— WORK INSTRUCTION —
Please restate, exactly as they appear, only the lines from the one that contains "Screen dimensions: 1518x784" to the final line of the entries, with no pictures.
_ _ _
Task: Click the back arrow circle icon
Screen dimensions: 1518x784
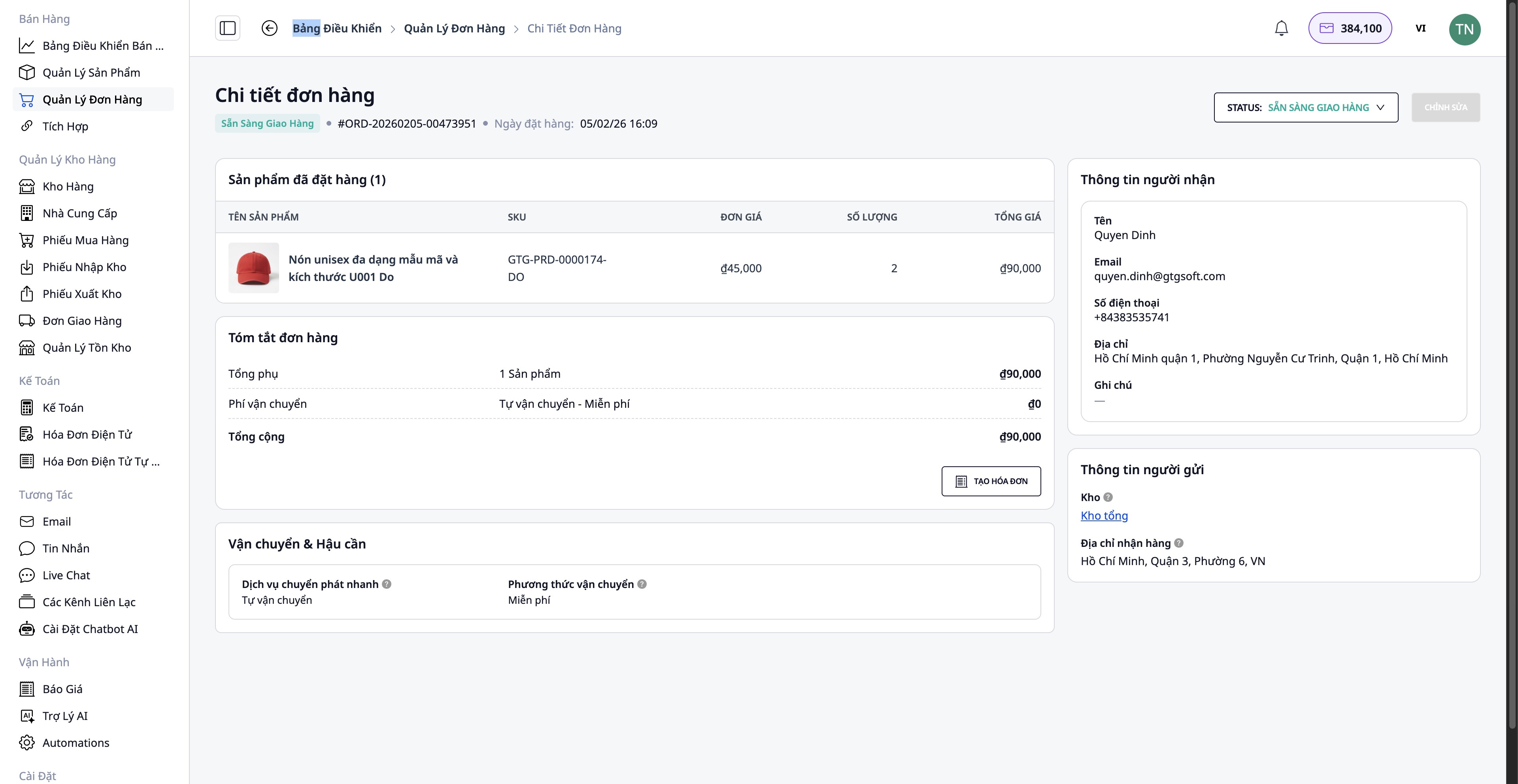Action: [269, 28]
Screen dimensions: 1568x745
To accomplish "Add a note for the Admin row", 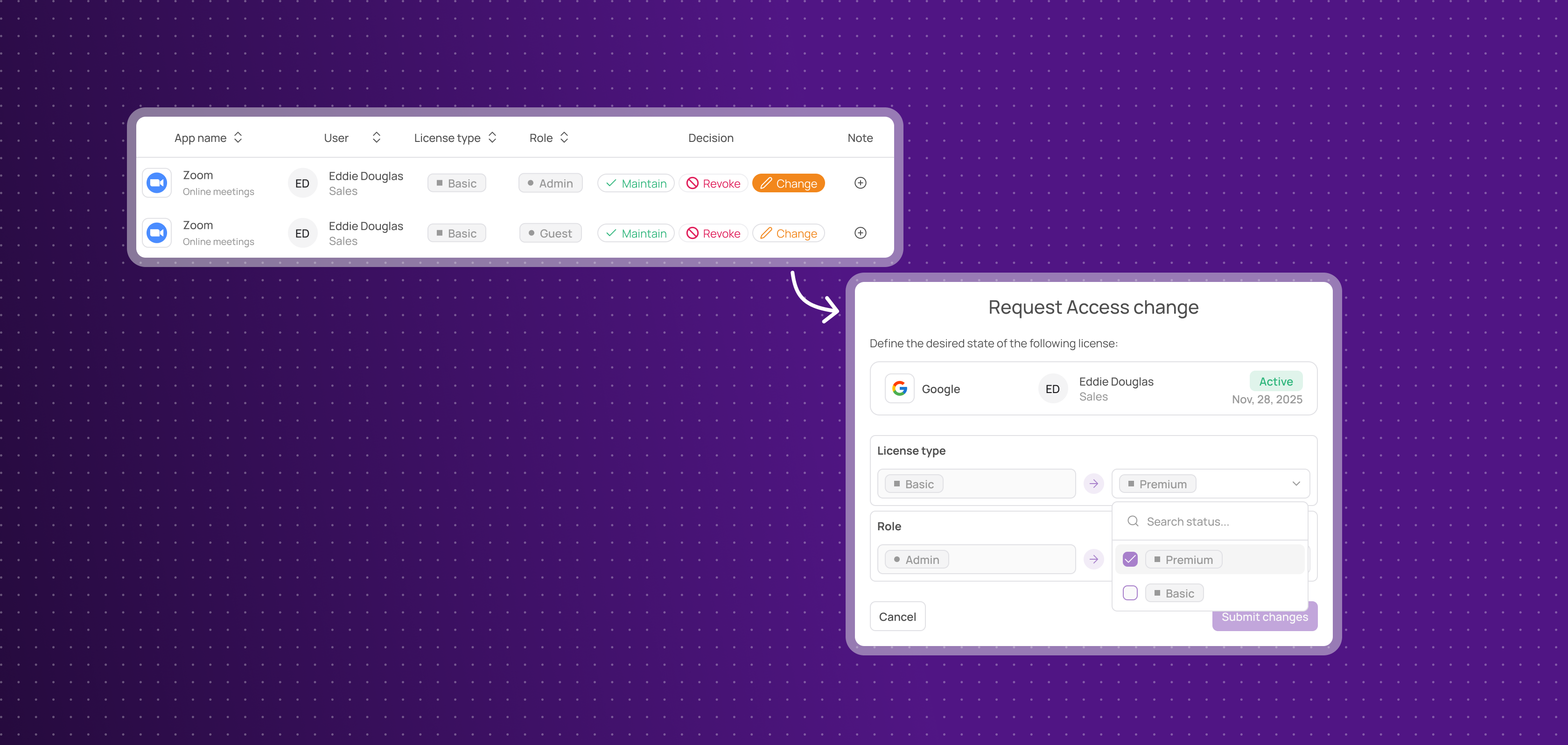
_ _ _
— ANSWER BELOW —
Screen dimensions: 1518x784
Action: [269, 28]
Screen dimensions: 1568x745
To accomplish "Add a note for the Admin row", 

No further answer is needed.